Learning Decision Trees

Material:

The zip archive contains three data sets and Java code to learn a decision tree from those data sets. Your task is to check how well the learning algorithm performs on the given data sets.

Tasks:

  1. Change the existing code (changing the main method should do), so that it prints the necessary data for a learning curve to standard output. That is, change the code such that it learns trees for increasing numbers of training examples and test each of the trees using the test set.
  2. Plot the learning curves for all three data sets (e.g., using a spreadsheet application of your choice) and interpret them.
  3. Are all the trees that are learned consistent with the training data (consistent = all examples are classified correctly)? If not, what could be the reason? (Hint: Consistency of the tree with the training set can be checked easily by adding a single line of code.)
  4. Look at the true functions for the three data sets in monk.names (Section 9 of the file). These are the functions that were used to generate the training and test data.
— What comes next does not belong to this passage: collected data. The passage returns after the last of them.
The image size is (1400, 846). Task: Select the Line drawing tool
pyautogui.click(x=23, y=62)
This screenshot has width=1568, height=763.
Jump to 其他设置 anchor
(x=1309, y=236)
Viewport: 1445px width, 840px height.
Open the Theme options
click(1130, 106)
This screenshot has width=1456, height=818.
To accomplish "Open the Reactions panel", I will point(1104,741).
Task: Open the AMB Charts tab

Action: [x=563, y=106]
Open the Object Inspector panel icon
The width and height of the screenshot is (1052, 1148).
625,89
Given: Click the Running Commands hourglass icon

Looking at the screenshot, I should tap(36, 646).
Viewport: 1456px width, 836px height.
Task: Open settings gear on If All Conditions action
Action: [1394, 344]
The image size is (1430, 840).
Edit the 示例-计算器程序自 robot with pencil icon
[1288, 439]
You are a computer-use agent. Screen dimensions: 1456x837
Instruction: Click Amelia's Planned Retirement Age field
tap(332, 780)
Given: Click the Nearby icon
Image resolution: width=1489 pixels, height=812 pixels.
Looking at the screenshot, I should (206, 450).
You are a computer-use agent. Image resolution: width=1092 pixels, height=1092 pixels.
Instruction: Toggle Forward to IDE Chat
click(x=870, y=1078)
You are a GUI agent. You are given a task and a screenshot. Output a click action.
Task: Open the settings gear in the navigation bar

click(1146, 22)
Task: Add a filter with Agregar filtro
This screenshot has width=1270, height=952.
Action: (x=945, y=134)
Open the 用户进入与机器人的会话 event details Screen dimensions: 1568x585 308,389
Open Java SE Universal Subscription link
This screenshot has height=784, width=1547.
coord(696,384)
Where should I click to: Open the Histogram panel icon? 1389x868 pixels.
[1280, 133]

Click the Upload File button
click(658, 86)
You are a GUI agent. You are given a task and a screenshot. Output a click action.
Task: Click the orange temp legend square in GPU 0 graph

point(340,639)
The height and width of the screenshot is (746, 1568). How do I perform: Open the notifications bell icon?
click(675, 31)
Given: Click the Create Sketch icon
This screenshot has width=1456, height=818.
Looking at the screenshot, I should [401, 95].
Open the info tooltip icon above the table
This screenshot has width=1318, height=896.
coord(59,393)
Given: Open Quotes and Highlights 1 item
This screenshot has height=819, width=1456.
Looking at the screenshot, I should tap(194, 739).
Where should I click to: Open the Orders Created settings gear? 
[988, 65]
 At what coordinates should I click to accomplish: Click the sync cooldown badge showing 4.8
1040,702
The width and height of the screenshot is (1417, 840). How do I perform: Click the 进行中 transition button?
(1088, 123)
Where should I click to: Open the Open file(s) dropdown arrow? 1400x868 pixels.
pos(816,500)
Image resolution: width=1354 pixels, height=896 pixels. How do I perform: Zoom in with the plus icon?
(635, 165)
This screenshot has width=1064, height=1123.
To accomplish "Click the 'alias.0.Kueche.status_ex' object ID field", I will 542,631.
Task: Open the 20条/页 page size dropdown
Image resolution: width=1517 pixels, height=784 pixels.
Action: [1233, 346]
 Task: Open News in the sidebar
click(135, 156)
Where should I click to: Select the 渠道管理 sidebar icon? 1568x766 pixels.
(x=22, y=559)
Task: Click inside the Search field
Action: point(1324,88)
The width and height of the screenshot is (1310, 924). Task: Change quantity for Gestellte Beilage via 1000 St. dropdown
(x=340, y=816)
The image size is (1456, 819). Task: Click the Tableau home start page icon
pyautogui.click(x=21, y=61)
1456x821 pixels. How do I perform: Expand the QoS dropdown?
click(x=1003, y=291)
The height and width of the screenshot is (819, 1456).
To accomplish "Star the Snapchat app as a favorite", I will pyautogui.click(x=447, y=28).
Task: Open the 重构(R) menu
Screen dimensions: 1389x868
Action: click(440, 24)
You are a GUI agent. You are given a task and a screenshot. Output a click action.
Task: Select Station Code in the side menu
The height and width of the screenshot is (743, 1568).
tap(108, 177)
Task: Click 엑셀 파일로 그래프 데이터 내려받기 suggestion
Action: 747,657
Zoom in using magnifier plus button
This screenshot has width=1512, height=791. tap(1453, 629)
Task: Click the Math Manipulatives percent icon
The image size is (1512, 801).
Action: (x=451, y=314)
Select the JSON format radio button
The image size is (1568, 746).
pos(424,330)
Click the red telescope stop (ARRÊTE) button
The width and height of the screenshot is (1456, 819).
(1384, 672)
Now that you know the function, design a good (small) decision tree for monks-1 by hand.
  5. Compare this decision tree to the one that was learned by the algorithm using the whole training set and explain the difference.

Hand in your code together with a PDF document containing:

  1. Learning curves for the three data sets.
  2. Interpretation of the learning curves.
  3. Answer to 3.
  4. Decision tree for 4.
  5. Interpretation of your findings for 5.